◆ Required action ◆
Reproduce, word for word, every line starting at the line that contains "Viewport: 600px width, 449px height." and ending with the final line of the entries.

◆ Data supplied ◆
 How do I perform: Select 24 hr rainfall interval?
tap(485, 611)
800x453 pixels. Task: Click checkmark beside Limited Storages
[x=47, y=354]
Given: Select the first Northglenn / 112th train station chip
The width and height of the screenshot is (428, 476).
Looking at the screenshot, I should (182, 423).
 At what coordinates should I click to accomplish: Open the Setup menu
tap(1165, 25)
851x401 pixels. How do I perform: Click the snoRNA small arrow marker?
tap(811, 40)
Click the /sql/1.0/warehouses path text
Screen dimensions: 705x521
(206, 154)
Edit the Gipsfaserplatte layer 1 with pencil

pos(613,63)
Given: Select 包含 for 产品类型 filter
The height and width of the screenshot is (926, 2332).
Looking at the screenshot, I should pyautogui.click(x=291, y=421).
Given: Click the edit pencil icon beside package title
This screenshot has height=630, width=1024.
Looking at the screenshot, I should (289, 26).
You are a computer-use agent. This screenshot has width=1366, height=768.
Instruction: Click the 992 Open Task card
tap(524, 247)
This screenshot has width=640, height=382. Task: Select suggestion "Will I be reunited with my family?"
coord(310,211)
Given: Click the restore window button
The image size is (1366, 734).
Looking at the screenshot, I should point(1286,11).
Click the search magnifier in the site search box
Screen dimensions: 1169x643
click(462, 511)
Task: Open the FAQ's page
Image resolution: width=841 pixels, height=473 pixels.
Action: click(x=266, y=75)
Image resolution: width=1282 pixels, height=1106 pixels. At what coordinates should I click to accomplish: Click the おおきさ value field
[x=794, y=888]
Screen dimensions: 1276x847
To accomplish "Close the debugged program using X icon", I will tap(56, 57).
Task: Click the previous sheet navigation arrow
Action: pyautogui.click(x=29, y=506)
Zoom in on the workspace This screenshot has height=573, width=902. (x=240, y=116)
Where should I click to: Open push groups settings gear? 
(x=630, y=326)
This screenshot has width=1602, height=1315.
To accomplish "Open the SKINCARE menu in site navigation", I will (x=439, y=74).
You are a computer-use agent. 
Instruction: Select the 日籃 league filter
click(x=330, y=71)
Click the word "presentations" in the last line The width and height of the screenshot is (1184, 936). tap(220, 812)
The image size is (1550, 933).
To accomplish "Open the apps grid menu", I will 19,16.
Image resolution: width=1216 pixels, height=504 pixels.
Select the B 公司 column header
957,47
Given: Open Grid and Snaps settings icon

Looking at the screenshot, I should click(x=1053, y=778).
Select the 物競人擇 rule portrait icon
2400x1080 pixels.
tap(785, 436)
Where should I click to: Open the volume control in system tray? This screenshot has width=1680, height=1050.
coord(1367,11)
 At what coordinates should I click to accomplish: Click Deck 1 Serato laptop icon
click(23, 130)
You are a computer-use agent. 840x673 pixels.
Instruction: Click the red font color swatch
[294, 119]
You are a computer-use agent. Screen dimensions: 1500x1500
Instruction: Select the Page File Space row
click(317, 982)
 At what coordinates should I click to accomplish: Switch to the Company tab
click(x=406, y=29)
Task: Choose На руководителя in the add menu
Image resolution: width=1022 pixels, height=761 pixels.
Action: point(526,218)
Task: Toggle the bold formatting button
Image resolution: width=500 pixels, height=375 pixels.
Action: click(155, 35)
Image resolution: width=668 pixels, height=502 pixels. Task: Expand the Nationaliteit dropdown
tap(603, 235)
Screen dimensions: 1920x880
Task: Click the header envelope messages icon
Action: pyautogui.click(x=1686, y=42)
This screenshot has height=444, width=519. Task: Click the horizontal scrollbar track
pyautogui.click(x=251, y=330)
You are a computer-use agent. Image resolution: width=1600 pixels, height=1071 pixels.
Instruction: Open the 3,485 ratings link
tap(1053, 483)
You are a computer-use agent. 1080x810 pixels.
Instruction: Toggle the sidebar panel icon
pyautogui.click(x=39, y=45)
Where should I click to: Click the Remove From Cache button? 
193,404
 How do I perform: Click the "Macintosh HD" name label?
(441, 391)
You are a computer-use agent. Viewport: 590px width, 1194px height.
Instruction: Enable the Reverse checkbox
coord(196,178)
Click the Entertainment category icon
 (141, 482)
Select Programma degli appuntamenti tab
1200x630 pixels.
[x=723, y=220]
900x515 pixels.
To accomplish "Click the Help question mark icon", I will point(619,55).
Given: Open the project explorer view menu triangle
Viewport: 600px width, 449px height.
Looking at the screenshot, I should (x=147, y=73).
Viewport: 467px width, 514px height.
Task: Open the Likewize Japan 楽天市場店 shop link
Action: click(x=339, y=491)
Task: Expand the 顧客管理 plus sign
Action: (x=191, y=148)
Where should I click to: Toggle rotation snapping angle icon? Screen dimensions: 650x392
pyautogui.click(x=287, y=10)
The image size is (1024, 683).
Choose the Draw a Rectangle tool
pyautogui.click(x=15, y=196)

◆ Problem solution ◆
Viewport: 600px width, 449px height.
Looking at the screenshot, I should (x=147, y=73).
Viewport: 467px width, 514px height.
Task: Open the Likewize Japan 楽天市場店 shop link
Action: click(x=339, y=491)
Task: Expand the 顧客管理 plus sign
Action: (x=191, y=148)
Where should I click to: Toggle rotation snapping angle icon? Screen dimensions: 650x392
pyautogui.click(x=287, y=10)
The image size is (1024, 683).
Choose the Draw a Rectangle tool
pyautogui.click(x=15, y=196)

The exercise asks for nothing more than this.